Short task | Locate every line in the listing below that contains the word "width" and copy each of those lines.

Excerpted data |

====================

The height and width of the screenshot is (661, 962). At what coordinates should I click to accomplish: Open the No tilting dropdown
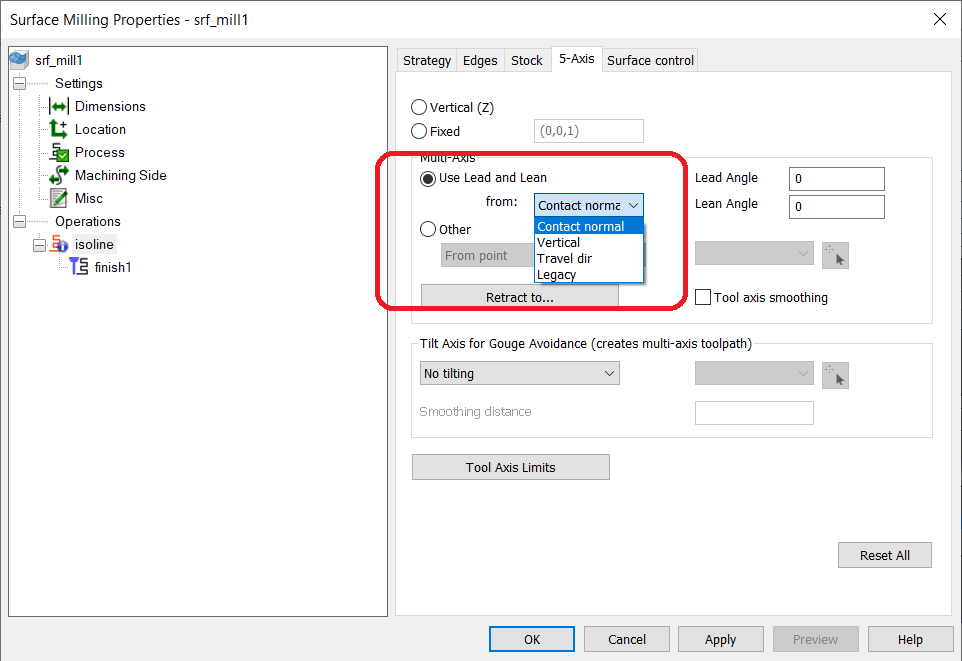tap(519, 375)
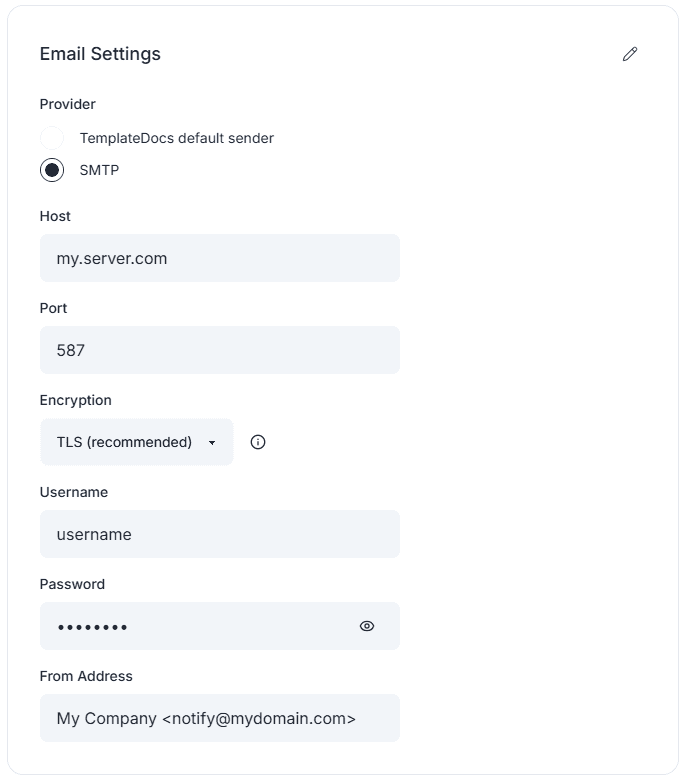Click the Host field with my.server.com
The height and width of the screenshot is (781, 688).
pyautogui.click(x=220, y=258)
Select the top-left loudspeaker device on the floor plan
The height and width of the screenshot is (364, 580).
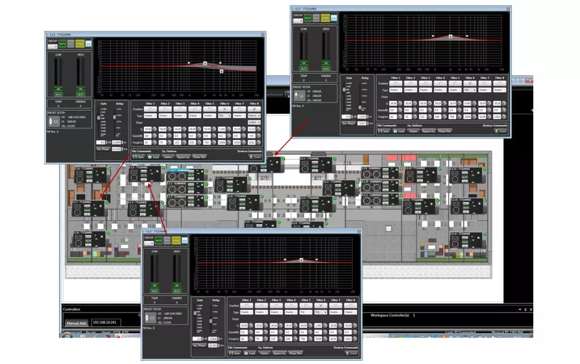point(91,175)
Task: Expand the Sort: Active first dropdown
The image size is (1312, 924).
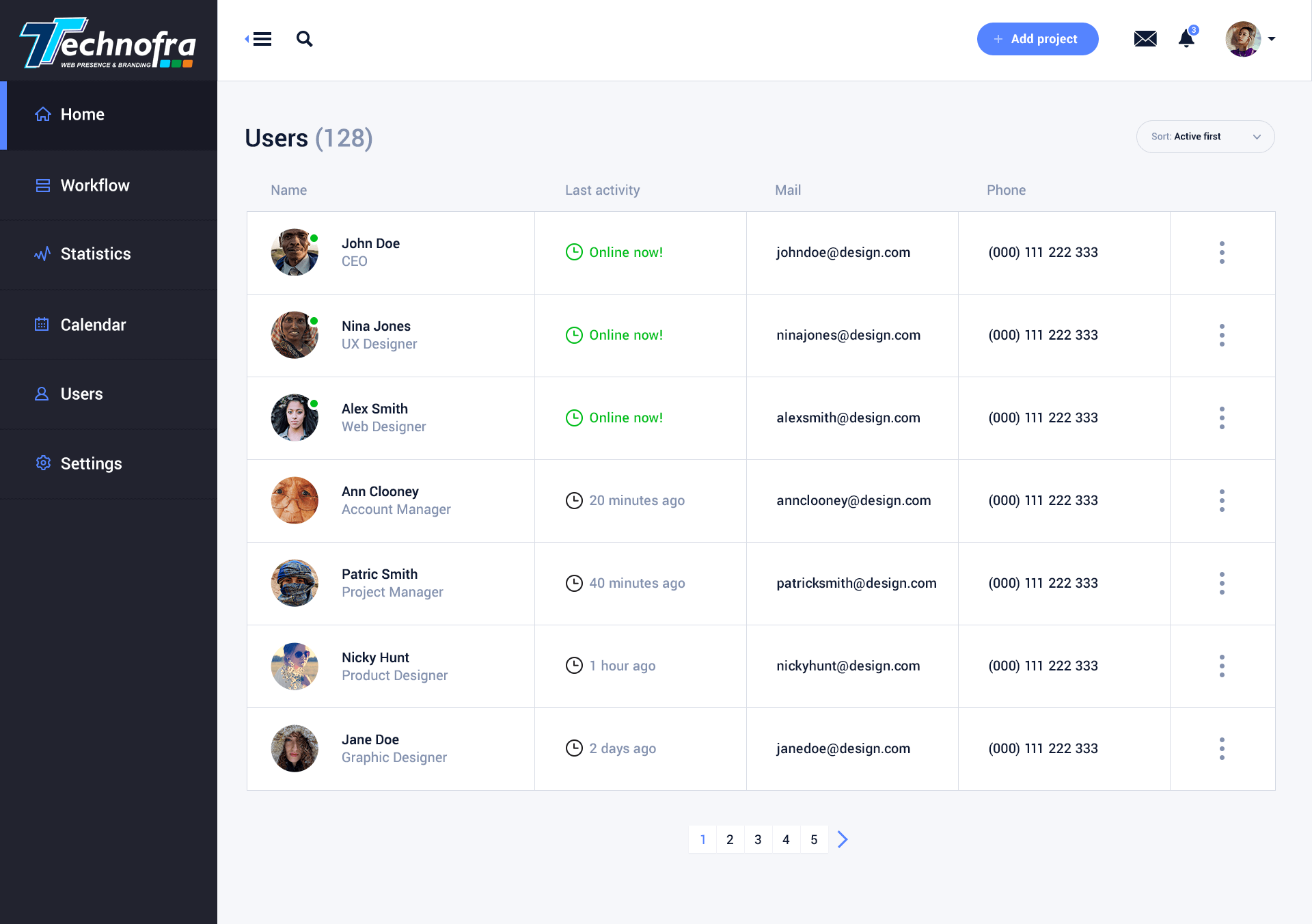Action: [1205, 137]
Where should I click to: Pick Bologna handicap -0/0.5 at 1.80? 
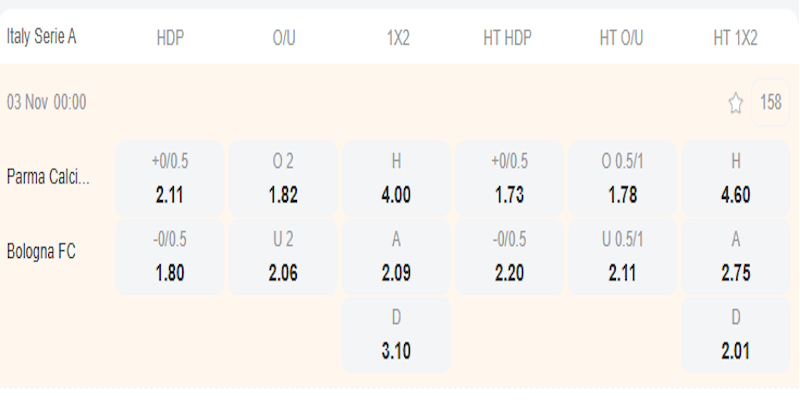click(x=170, y=257)
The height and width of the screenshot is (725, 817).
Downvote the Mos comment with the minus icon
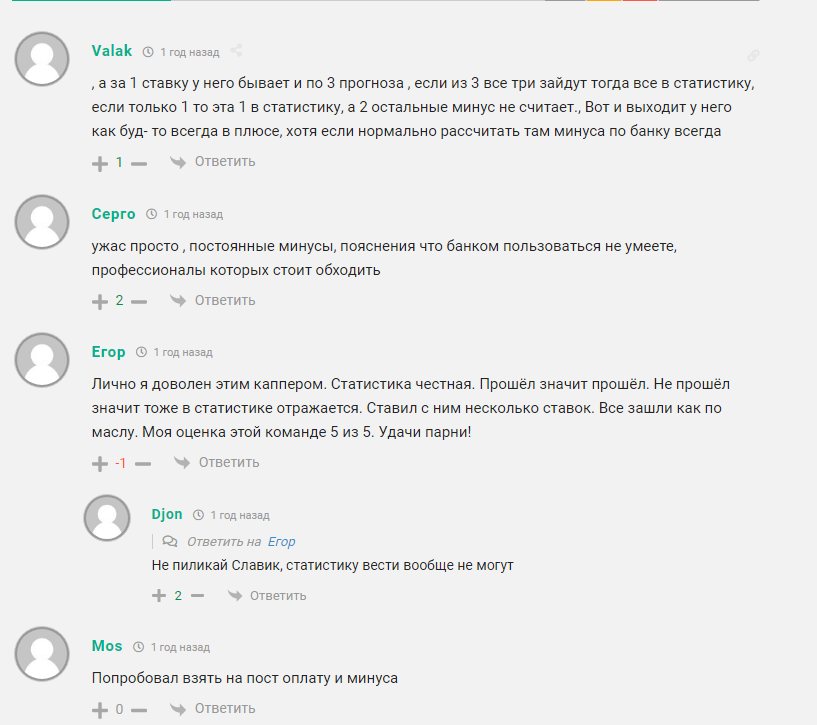(139, 710)
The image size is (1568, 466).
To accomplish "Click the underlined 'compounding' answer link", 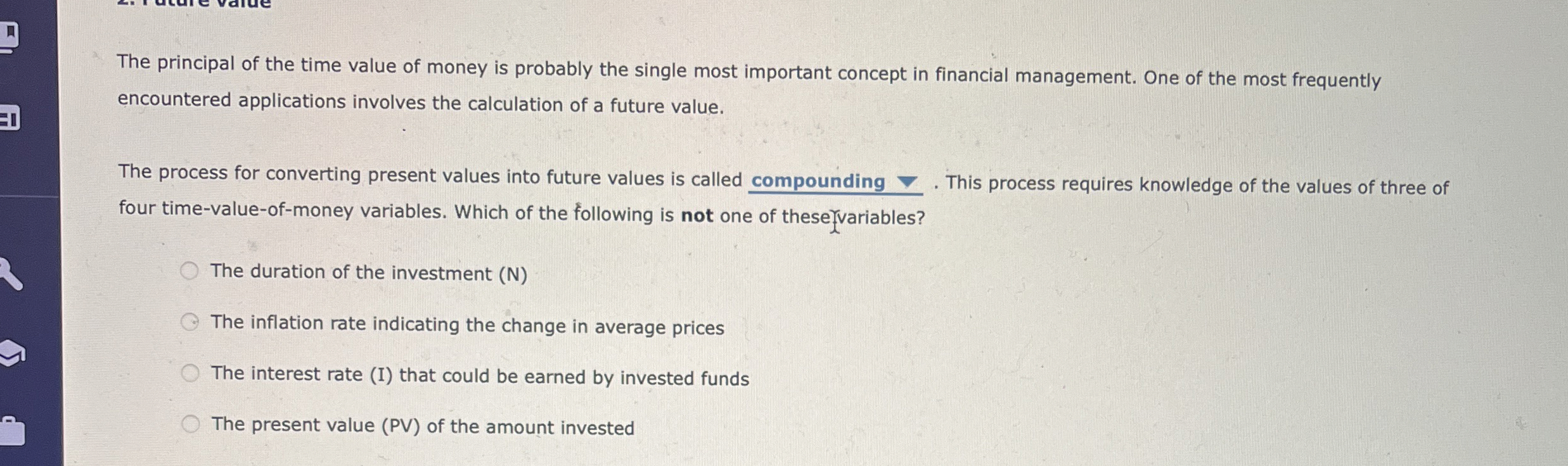I will (x=817, y=182).
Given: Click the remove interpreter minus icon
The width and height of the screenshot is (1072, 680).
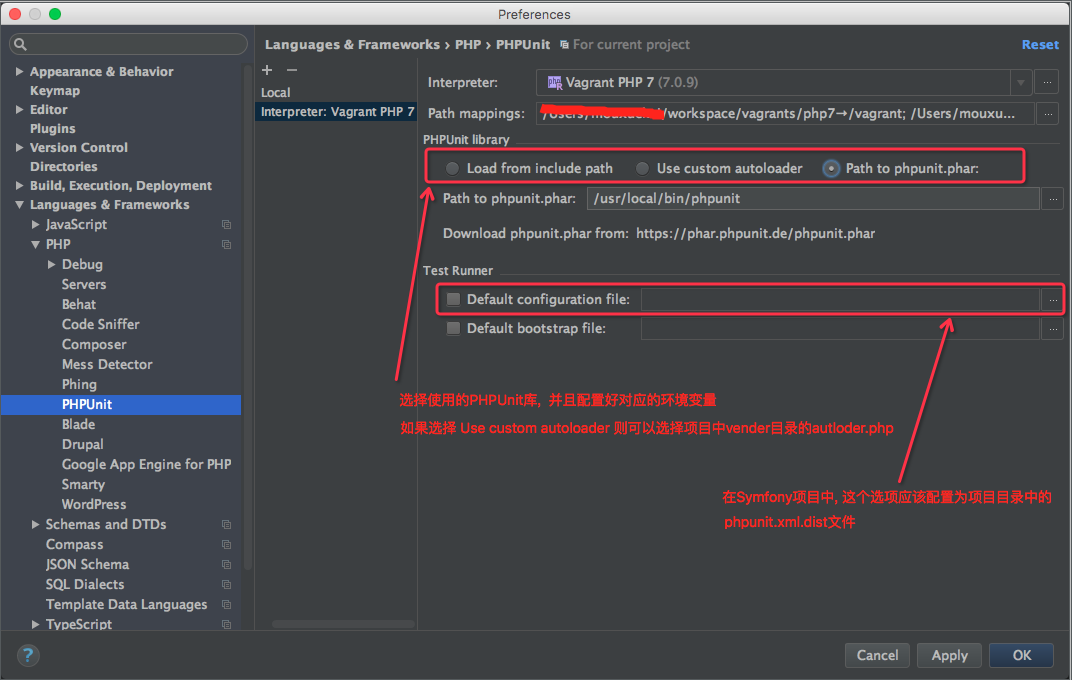Looking at the screenshot, I should pyautogui.click(x=292, y=70).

====================

Answer to this problem |
The height and width of the screenshot is (661, 962). At what coordinates should I click to accomplish: Open the No tilting dropdown
The height and width of the screenshot is (781, 688).
The height and width of the screenshot is (364, 580).
The height and width of the screenshot is (725, 817).
The width and height of the screenshot is (1072, 680).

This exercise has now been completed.